= Waxweb =

Waxweb is a hypermedia version of the film Wax or the Discovery of Television Among the Bees by David Blair.

The online version of Waxweb has been hosted since 1994 by the Institute for Advanced Technology in the Humanities at the University of Virginia. It is an 85-minute movie in 80,000 pieces.

In the story at the centre of Waxweb Jacob Maker is a beekeeper who designs flight simulators. The online version enables users to watch the sequences in the order determined by choices made at every step of the way through the story. There is also a CD-ROM version.

The production has received support from the New York State Council for the Arts. Between 1995 and 1997, technical support (and inspiration for this final version) was provided by RACE Laboratory at the University of Tokyo. An early version of Waxweb ran as a MOO, technically supported by Brown University Graphics Lab students (Tom Meyer, Suzanne Hader, David Klaphaak, and others). Additional software for that version was provided by Eastgate Systems with additional assistance from Melynda Barnhardt.

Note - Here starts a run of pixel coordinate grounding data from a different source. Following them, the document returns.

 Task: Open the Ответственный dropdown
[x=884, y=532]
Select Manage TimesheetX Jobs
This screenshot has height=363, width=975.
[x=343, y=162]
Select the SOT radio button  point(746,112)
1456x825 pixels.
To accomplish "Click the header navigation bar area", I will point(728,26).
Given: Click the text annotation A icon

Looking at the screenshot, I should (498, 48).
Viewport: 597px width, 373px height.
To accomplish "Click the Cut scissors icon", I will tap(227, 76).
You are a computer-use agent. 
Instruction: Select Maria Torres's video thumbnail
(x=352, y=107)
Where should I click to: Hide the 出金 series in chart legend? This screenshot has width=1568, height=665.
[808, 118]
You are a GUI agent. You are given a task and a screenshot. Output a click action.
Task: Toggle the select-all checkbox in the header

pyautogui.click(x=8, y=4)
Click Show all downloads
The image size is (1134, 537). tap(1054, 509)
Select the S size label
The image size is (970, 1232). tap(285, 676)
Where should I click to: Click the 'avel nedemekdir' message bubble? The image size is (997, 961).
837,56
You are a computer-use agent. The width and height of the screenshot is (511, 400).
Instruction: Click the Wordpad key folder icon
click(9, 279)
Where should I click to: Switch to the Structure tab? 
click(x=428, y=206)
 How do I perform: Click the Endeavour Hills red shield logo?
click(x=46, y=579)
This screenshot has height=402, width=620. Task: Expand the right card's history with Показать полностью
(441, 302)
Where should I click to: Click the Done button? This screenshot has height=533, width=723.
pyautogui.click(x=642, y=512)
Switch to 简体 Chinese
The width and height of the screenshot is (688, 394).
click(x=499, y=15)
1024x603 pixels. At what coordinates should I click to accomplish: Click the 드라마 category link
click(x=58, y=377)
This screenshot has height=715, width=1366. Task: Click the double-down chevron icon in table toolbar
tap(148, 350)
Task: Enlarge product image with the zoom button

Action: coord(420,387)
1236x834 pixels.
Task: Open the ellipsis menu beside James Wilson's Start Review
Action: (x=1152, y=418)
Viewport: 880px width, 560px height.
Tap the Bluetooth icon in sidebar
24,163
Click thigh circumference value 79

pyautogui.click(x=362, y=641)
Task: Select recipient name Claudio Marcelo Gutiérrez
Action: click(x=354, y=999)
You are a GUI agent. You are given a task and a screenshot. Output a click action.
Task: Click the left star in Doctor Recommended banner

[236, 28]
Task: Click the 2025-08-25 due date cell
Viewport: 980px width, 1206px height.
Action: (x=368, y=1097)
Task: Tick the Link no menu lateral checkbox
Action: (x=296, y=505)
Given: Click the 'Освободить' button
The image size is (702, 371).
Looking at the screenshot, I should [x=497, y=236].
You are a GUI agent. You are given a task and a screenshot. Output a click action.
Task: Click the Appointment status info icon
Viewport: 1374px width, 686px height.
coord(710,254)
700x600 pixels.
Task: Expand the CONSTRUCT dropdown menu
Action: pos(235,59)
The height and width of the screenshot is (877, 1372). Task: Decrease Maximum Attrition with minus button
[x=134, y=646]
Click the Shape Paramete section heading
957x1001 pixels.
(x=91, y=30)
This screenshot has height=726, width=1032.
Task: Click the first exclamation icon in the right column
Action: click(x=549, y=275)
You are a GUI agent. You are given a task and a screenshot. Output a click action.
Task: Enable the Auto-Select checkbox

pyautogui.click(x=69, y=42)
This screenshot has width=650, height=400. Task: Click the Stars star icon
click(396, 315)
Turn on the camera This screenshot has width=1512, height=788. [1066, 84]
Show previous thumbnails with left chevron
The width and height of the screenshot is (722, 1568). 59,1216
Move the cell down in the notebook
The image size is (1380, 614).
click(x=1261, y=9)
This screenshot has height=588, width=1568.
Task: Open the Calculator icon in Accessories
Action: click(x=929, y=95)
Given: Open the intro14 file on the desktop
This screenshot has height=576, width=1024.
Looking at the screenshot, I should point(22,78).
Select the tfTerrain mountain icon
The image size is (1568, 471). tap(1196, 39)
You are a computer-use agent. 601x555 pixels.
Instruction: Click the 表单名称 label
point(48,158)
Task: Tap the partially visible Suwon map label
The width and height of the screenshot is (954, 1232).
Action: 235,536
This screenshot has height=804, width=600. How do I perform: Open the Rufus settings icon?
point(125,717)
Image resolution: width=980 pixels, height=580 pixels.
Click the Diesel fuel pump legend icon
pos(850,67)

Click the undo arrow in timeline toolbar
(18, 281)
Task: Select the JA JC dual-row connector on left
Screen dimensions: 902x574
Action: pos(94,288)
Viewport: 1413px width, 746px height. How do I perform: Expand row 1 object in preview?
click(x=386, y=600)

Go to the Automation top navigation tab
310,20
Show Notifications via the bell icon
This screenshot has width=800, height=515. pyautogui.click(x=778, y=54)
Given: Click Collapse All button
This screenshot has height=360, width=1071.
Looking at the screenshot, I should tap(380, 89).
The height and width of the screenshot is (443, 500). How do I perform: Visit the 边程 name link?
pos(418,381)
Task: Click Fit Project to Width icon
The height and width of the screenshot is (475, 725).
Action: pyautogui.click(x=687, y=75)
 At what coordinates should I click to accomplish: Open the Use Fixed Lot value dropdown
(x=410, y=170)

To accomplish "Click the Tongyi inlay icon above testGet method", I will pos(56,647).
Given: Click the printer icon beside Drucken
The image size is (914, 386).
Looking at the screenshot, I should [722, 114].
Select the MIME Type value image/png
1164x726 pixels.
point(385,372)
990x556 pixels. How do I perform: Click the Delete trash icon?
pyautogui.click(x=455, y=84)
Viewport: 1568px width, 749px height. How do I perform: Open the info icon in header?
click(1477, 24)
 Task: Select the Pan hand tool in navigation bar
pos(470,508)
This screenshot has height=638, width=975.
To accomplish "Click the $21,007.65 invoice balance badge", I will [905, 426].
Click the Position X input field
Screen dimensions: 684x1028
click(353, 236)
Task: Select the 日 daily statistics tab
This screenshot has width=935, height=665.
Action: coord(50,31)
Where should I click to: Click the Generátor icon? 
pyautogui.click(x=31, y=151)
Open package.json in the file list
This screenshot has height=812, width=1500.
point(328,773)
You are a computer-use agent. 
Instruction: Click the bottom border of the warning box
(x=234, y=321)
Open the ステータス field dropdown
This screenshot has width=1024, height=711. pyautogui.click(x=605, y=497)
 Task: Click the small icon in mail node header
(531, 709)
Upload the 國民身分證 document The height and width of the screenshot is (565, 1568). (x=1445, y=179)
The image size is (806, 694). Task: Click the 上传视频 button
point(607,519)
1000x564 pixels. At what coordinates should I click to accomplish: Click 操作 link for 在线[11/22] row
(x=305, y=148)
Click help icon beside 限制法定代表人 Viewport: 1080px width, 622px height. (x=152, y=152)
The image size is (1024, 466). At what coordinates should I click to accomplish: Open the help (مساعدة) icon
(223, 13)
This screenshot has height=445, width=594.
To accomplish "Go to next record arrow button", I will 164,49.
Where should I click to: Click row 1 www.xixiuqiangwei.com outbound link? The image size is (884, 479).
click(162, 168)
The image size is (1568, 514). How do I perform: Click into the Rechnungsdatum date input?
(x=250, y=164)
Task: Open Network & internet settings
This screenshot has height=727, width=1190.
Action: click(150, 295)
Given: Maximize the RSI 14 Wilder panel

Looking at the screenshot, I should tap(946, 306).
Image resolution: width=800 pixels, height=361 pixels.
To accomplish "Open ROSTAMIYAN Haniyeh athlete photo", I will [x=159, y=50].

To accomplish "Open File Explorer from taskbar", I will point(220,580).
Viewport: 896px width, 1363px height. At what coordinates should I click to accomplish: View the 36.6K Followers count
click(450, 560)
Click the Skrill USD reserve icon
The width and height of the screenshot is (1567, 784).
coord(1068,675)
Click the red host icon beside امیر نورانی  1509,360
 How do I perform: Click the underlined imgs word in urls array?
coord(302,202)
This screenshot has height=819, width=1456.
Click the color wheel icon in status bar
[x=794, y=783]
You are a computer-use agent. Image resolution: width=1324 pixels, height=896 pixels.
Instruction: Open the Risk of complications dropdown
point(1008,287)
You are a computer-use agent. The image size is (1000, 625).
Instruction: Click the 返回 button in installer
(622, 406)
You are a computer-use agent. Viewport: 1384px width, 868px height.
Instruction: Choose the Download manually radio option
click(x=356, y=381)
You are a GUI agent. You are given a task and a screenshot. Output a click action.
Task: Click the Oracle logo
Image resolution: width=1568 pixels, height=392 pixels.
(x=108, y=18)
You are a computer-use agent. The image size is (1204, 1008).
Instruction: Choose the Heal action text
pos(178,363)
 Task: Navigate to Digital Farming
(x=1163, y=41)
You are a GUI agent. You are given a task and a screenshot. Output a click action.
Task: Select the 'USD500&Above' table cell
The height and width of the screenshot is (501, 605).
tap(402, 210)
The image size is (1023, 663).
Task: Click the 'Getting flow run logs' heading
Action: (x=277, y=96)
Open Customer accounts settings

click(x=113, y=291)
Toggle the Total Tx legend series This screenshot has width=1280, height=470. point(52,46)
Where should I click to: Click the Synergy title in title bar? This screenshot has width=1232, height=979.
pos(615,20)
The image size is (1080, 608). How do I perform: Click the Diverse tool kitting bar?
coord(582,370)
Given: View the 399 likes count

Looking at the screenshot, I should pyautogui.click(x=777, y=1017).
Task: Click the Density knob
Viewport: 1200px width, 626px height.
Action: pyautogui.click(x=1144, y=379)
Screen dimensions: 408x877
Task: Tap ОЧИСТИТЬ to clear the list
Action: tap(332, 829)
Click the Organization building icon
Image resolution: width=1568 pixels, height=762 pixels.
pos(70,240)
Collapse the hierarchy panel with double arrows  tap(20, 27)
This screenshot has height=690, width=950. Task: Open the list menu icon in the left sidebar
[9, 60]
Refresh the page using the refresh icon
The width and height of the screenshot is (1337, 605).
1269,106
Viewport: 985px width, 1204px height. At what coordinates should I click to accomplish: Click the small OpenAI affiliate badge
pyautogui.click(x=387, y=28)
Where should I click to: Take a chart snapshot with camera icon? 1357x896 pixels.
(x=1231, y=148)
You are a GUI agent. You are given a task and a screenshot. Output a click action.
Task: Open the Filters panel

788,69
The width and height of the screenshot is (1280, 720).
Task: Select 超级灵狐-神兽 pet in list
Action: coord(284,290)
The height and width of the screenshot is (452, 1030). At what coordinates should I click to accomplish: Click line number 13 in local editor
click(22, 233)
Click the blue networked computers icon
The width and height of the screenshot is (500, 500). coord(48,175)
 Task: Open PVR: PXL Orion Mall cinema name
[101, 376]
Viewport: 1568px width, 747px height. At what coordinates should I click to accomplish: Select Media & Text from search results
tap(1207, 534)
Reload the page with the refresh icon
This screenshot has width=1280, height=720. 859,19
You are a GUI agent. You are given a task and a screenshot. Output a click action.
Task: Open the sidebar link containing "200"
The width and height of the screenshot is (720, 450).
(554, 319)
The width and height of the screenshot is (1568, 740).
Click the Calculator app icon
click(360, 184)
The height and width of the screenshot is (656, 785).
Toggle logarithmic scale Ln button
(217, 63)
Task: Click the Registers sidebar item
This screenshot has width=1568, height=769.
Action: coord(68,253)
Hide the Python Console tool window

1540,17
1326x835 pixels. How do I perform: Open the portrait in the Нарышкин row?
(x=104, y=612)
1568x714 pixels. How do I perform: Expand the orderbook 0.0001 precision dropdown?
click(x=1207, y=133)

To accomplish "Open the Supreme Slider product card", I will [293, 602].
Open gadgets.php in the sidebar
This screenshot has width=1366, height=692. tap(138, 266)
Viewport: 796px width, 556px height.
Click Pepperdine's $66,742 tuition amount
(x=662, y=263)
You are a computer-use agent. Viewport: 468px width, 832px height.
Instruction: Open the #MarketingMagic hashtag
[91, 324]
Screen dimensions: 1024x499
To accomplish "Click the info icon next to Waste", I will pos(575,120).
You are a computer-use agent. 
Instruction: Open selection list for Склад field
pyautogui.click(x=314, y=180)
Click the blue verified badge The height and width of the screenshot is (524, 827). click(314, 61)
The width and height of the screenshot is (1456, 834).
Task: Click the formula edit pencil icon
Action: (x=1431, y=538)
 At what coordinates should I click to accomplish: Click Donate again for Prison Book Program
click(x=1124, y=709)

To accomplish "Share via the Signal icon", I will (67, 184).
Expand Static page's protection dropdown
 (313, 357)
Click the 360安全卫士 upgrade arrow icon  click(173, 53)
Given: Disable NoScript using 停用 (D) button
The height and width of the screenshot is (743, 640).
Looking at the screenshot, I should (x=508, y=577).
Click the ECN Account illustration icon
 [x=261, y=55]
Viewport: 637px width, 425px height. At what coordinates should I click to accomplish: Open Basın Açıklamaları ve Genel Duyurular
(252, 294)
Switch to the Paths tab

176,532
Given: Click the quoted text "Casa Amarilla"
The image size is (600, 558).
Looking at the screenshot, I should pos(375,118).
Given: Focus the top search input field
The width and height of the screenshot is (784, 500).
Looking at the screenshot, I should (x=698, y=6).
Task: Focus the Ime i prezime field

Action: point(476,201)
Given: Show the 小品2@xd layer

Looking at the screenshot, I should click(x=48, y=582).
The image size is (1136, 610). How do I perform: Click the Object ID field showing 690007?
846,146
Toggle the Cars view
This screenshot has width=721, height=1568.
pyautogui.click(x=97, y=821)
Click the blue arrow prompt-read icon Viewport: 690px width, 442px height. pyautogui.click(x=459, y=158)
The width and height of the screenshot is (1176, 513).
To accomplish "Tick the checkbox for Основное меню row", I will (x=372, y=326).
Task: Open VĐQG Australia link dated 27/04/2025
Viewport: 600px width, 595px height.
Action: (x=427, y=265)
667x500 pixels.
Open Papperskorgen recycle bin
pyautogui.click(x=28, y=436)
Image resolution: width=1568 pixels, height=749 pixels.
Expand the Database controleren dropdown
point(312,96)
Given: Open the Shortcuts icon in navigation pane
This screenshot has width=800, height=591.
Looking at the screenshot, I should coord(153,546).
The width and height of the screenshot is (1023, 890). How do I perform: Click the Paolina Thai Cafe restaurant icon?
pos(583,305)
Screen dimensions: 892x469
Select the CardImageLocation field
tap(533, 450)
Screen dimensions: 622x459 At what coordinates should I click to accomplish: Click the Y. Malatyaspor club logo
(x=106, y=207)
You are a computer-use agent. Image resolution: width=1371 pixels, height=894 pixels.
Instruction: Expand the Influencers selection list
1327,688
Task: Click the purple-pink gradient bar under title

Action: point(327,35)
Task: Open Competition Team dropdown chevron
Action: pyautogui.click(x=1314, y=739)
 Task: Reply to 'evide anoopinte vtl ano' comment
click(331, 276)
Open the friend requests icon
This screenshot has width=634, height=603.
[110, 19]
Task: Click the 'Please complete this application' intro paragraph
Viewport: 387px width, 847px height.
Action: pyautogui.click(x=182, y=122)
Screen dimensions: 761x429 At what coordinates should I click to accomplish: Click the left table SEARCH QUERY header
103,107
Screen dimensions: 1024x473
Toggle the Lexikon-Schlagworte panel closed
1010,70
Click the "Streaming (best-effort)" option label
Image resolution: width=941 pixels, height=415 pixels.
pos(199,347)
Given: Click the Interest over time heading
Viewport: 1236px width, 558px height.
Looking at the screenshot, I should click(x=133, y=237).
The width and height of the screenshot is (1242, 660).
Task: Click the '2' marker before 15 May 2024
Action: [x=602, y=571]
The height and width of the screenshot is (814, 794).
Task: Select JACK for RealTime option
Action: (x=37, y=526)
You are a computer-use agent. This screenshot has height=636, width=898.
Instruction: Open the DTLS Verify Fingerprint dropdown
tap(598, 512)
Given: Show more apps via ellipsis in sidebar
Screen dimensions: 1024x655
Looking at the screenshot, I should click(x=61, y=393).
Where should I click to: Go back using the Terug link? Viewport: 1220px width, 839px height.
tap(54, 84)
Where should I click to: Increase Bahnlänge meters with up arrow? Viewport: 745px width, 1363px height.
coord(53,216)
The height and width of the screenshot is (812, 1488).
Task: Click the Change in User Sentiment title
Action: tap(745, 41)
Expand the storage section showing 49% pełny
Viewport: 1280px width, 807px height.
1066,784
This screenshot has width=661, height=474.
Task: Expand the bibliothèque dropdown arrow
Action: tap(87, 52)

In the movie, Wax or the Discovery of Television Among the Bees, David Blair plays Jacob Maker, Meg Savlov plays Melissa Maker, Florence Ormezzano plays Allelle Zillah, William Burroughs plays James "Hive" Maker, and Dr. Clyde Tombaugh is himself. The movie was created in co-production with Das Kleine Fernsehspiel, a program of ZDF Channel 2 of German Public Television.